What especially concerns Norcross and other forecasters is that as the storm moves up the coast it may take a left-turn to come onshore. This would result in a storm surge that could pile water up along seaside communities.
It won’t help that the storm will be arriving during the full moon, when high tides can run a foot higher than normal.
On Thursday, the Ocean Prediction Center, a government agency, predicted the storm surge from central New Jersey south to around Ocean City, Md. would be 2 feet to 3 feet. From mid-New Jersey to Martha’s Vineyard, including Long Island Sound, the surge is predicted at 1 to 2 feet. The Massachusetts coast north to Portland, Maine, would see a 6-inch storm surge.
The storm will also be carrying a lot of rain with it. Government forecasts predict 3 inches to 5 inches of rain from New Jersey to the Catskills.

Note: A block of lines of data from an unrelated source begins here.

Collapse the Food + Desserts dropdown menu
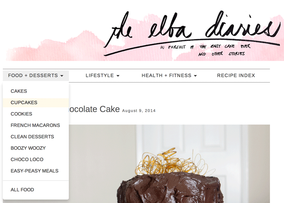This screenshot has width=284, height=203. click(36, 75)
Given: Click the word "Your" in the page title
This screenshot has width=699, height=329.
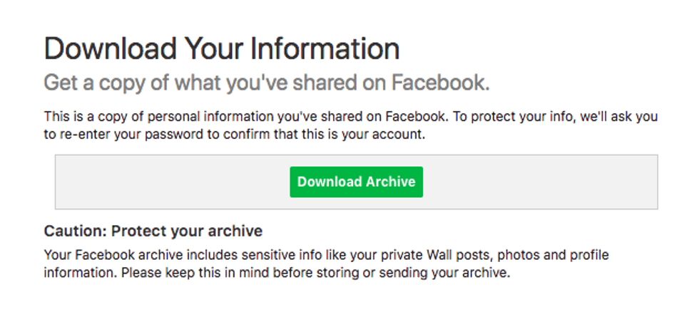Looking at the screenshot, I should point(205,49).
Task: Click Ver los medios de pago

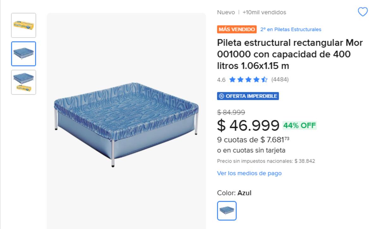Action: click(249, 173)

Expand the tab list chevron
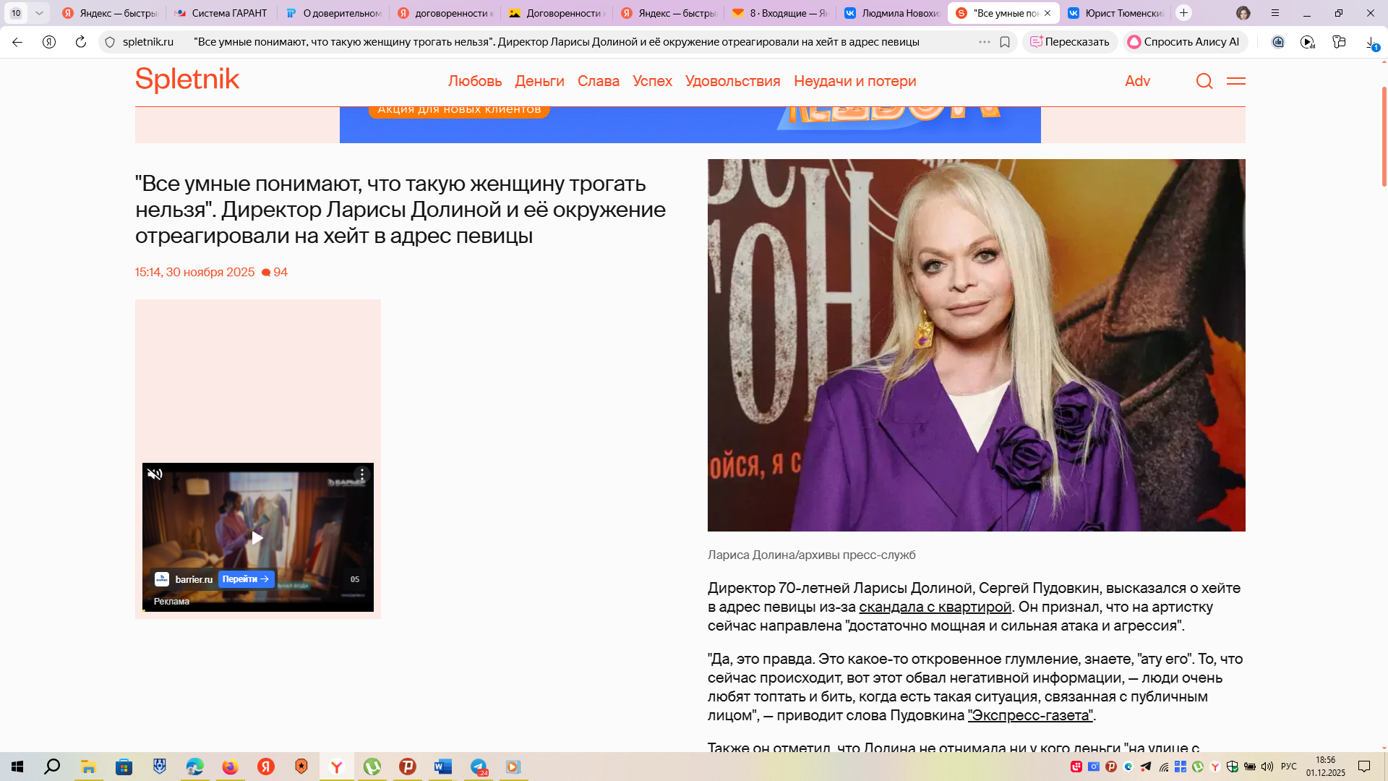pos(39,13)
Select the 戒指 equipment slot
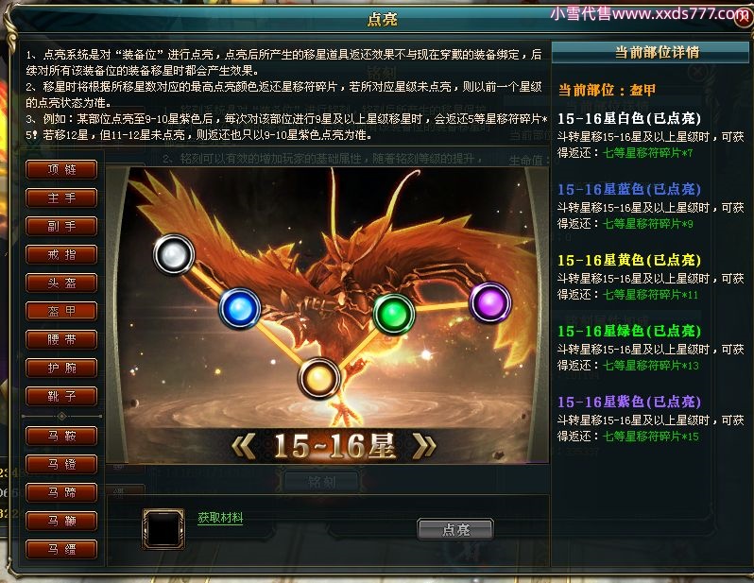Image resolution: width=754 pixels, height=583 pixels. point(61,254)

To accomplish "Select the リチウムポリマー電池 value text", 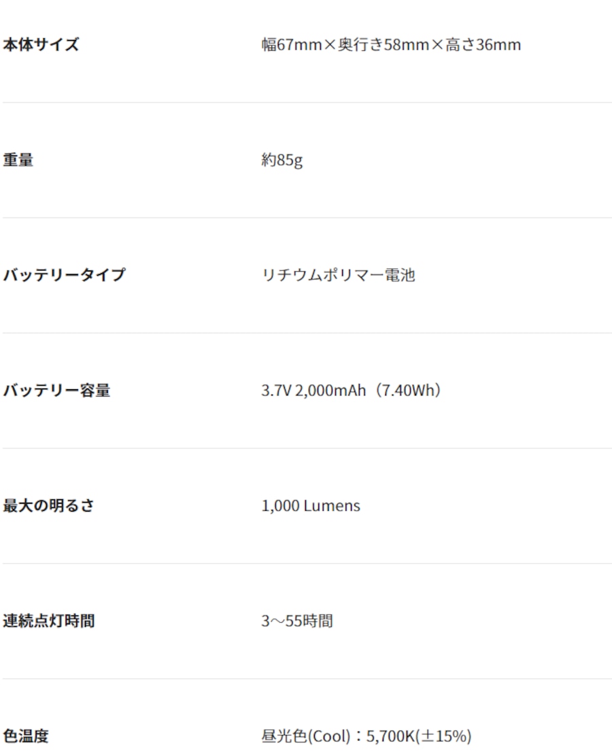I will click(338, 275).
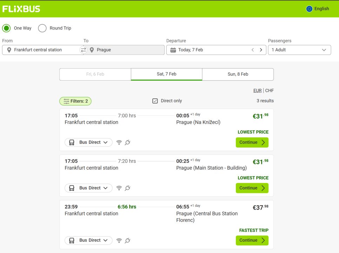Swap origin and destination cities
Screen dimensions: 339x253
pyautogui.click(x=83, y=50)
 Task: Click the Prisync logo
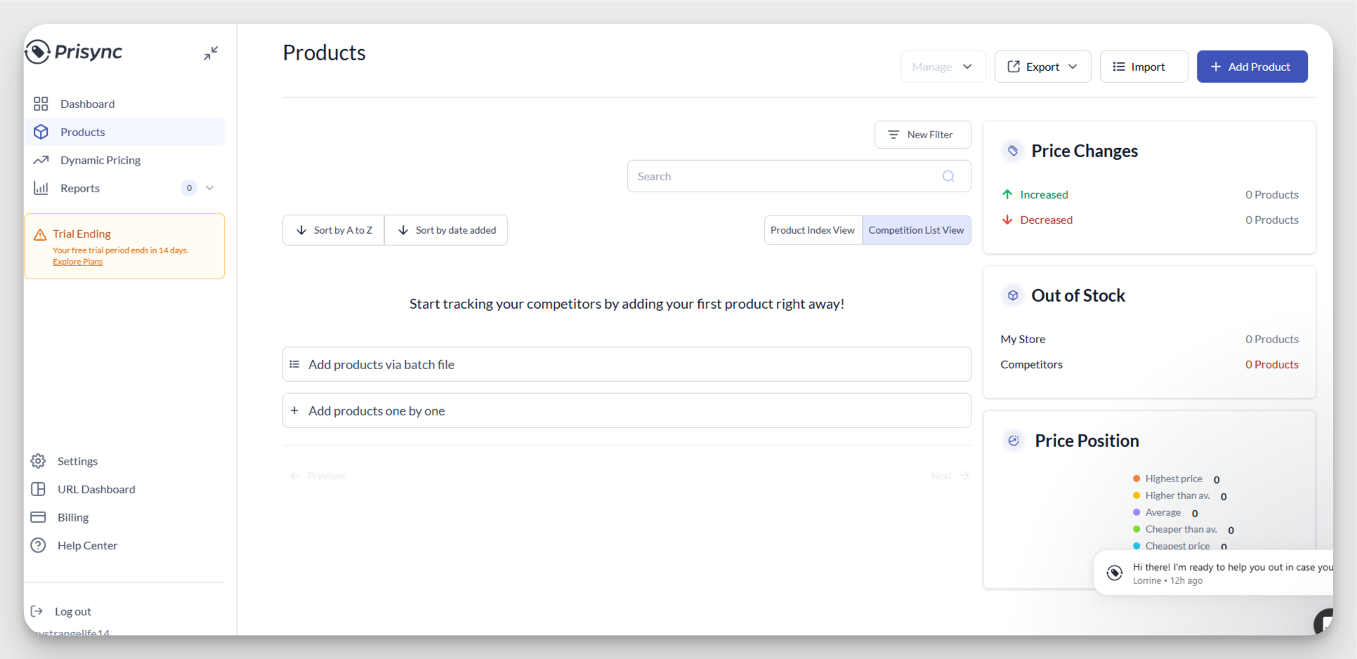click(74, 51)
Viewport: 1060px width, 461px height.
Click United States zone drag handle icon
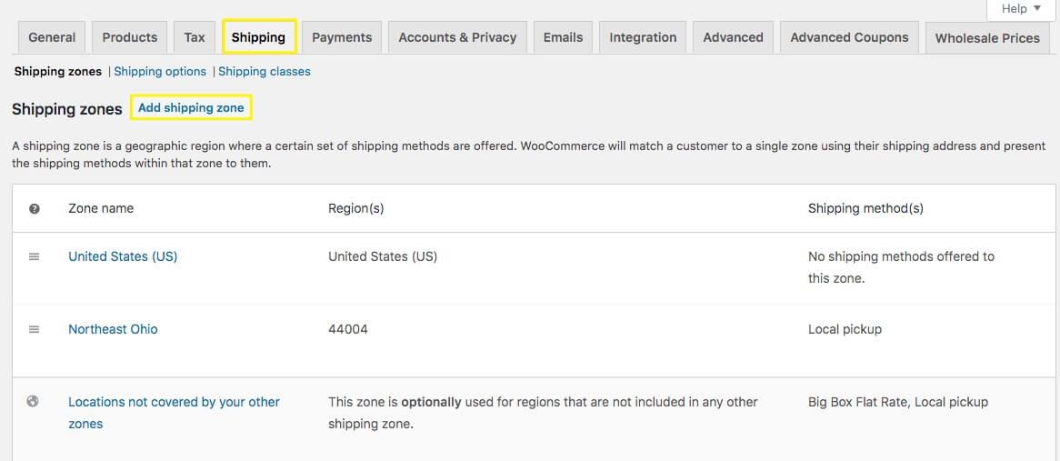35,257
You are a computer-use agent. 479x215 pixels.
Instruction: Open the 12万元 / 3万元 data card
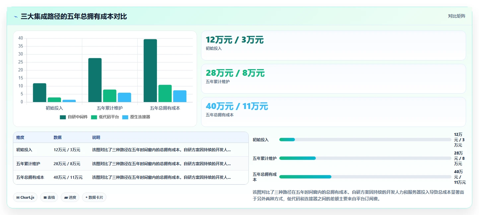click(333, 46)
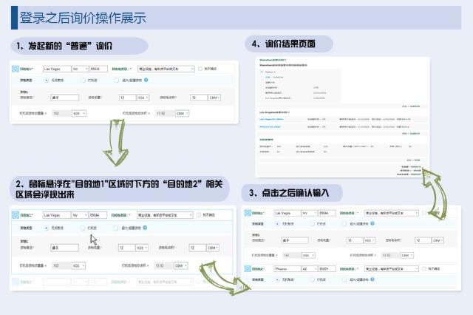Check the 我不确定 checkbox in step 1 form

click(x=199, y=69)
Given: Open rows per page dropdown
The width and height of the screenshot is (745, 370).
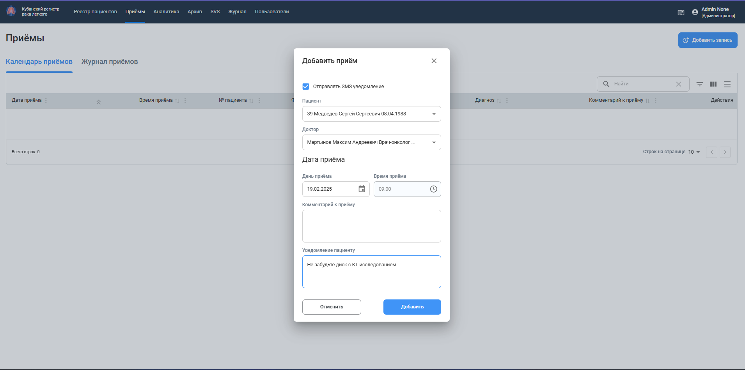Looking at the screenshot, I should tap(694, 152).
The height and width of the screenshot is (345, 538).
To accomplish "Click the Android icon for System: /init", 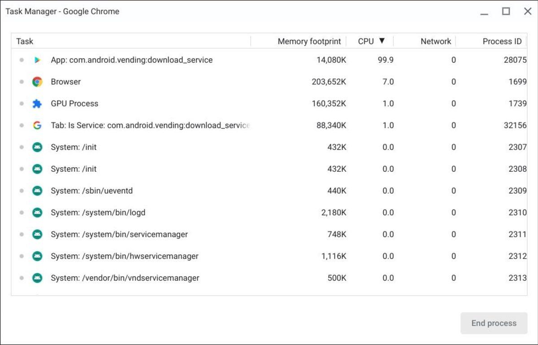I will pyautogui.click(x=38, y=147).
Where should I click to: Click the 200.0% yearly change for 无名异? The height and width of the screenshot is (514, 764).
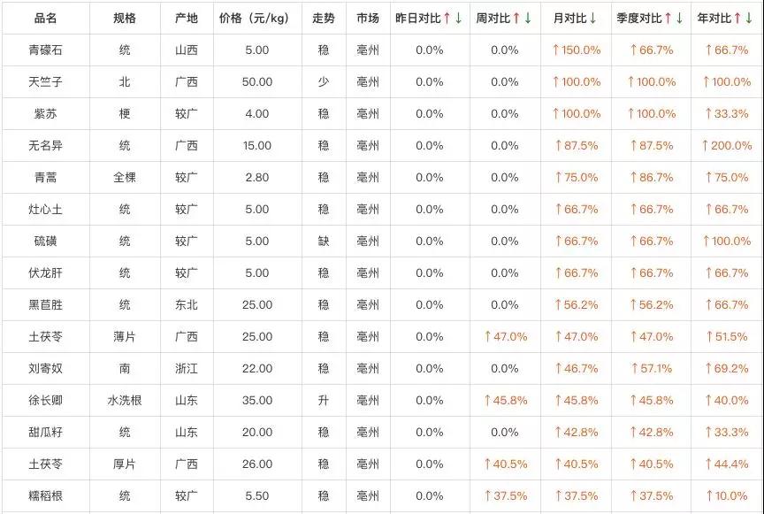pos(727,145)
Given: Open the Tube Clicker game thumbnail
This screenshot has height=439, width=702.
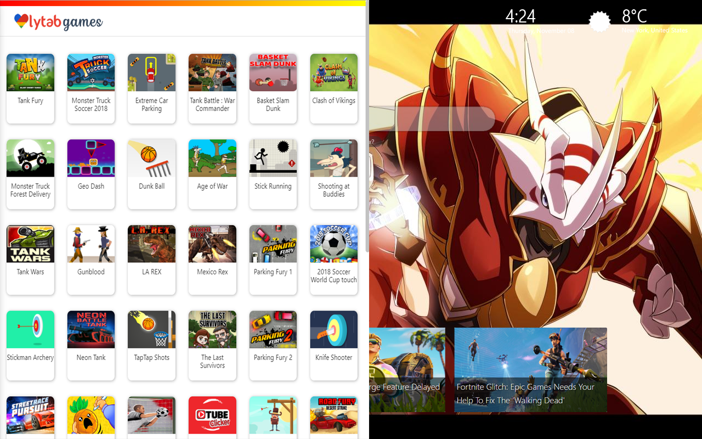Looking at the screenshot, I should (212, 415).
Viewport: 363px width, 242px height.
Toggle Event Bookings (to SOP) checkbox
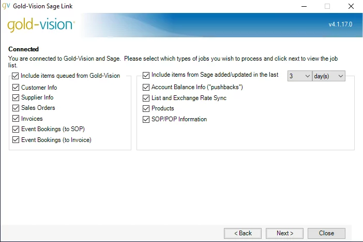16,129
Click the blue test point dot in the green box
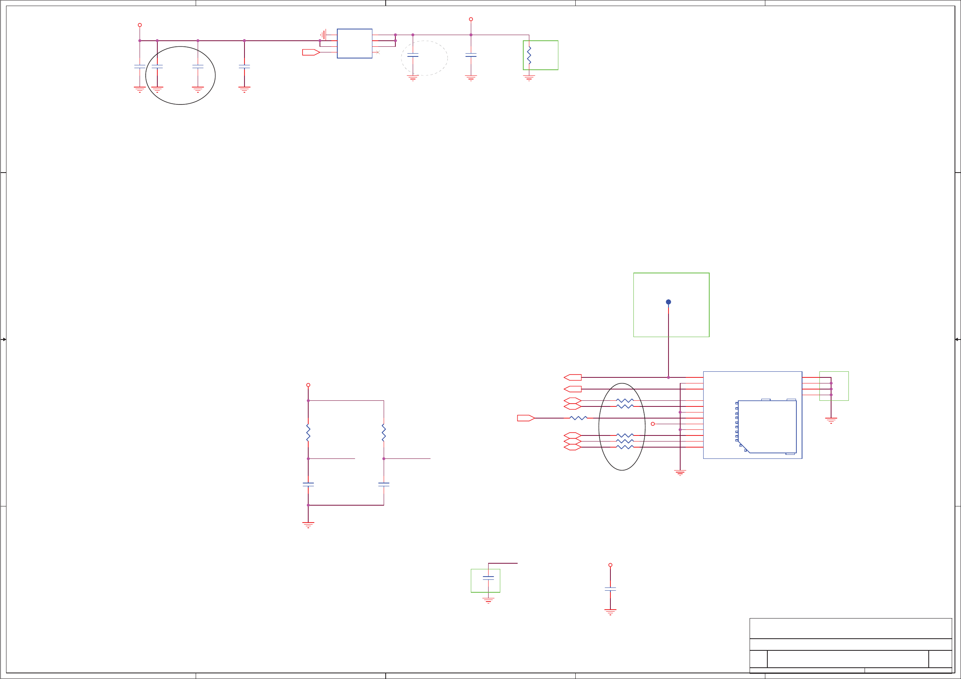The height and width of the screenshot is (679, 961). click(668, 302)
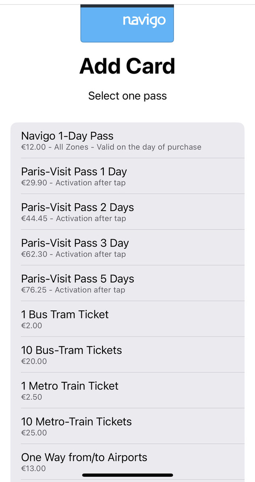
Task: Tap the €29.90 Activation after tap subtitle
Action: point(73,183)
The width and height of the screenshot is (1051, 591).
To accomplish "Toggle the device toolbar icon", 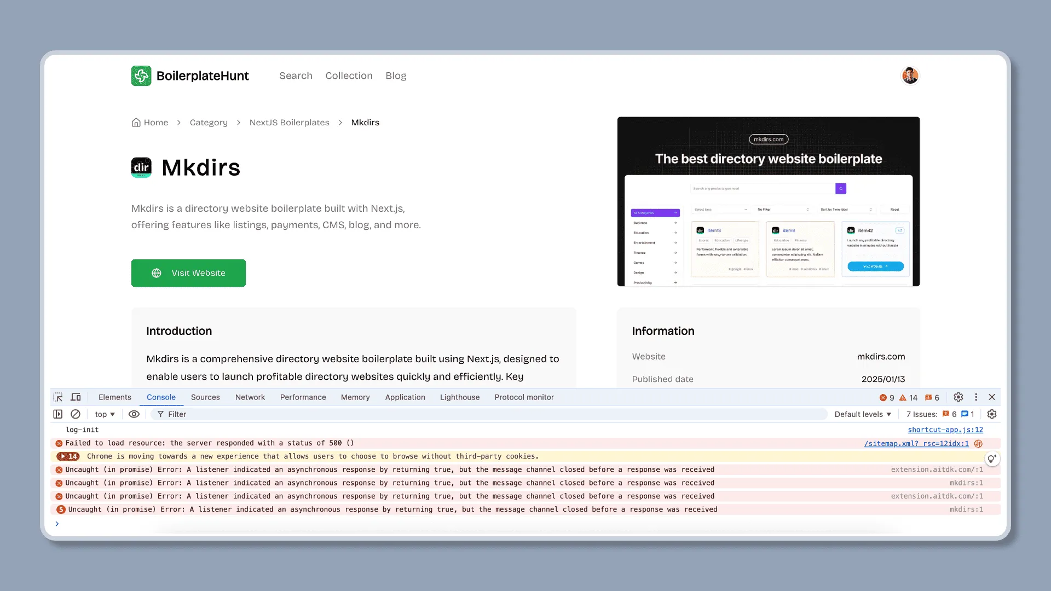I will 76,397.
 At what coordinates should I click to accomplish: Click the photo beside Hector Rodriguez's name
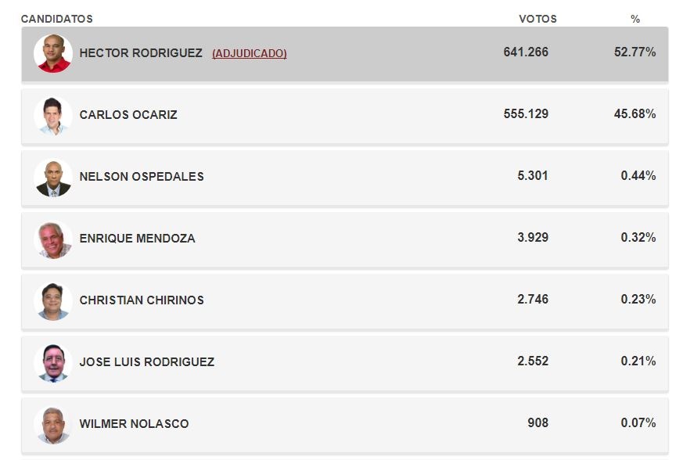pos(53,53)
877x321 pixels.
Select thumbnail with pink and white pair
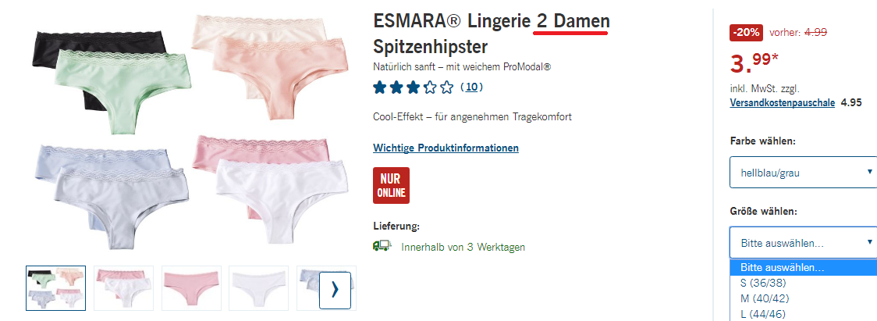[x=123, y=288]
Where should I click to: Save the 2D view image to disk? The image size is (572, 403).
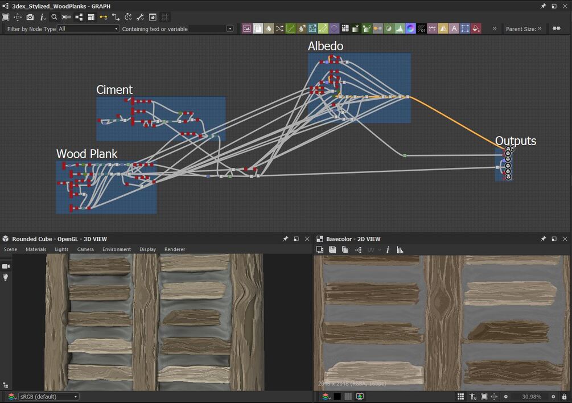pyautogui.click(x=332, y=250)
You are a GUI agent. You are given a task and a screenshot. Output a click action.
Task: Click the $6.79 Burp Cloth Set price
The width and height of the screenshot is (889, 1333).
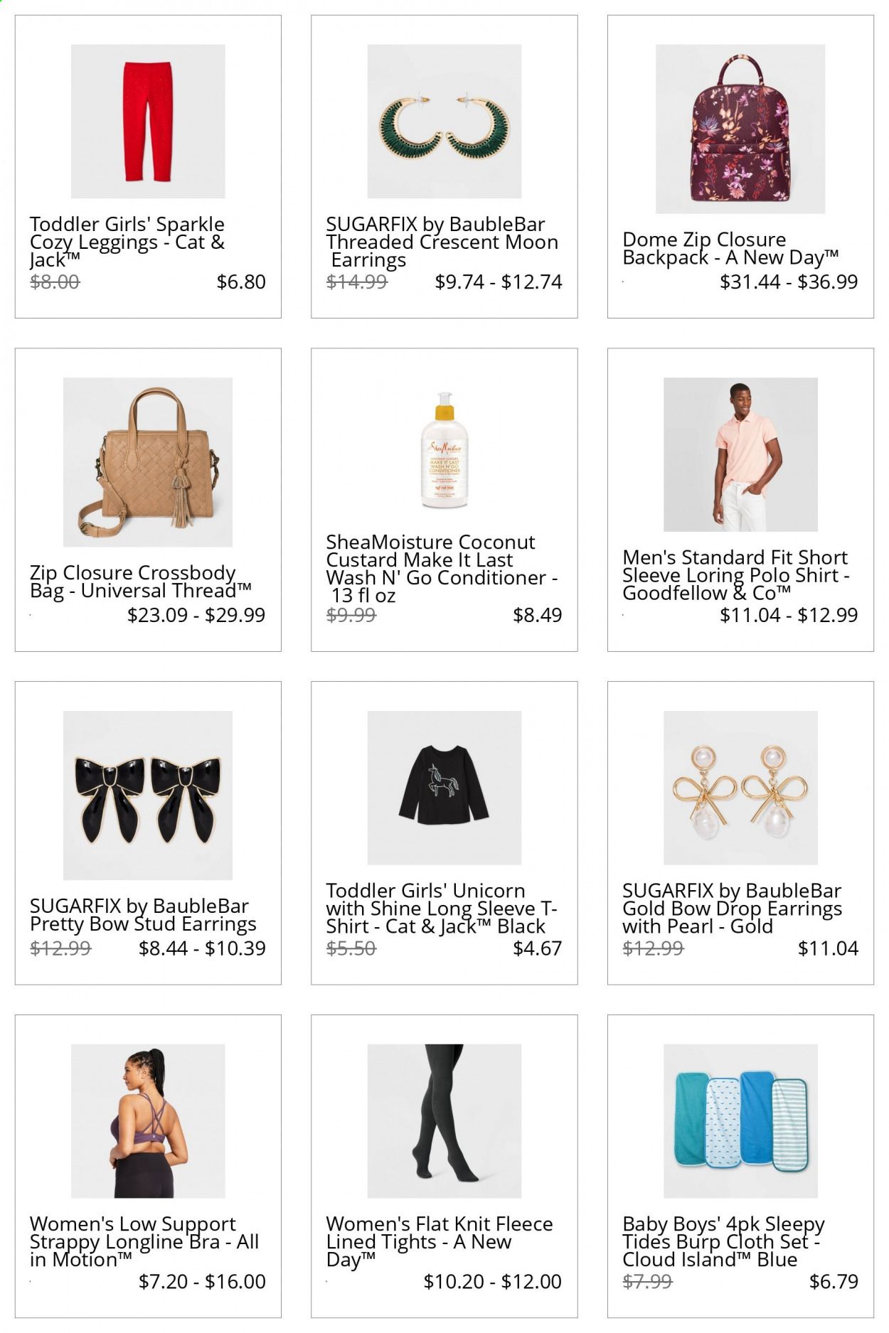coord(834,1281)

“One nice thing is that we have not had a lot of rain recently, so the ground is not saturated,” says Mr. Aman, “But there will be a good portion that will run off, and the rivers and streams will rise.”
Feltgen says his worry is that trees are still carrying a lot of leaves. This might make them more susceptible to being knocked down in high winds. As the trees fall they can bring down power lines. “I think for people, the first concern is what to do if my power is out for a week,” he says.
Last Halloween, a freak snow storm knocked down thousands of trees. Many residents along the East Coast were without power for a week or more.
Another problem for the East is that by the time the storm arrives off the New Jersey coast, the wind field will be massive. The diameter of the storm could be 700 to 800 miles.
“We could have a very long duration wind event, even in Massachusetts,” says Norcross. “The wind is going to blow for the entire week.”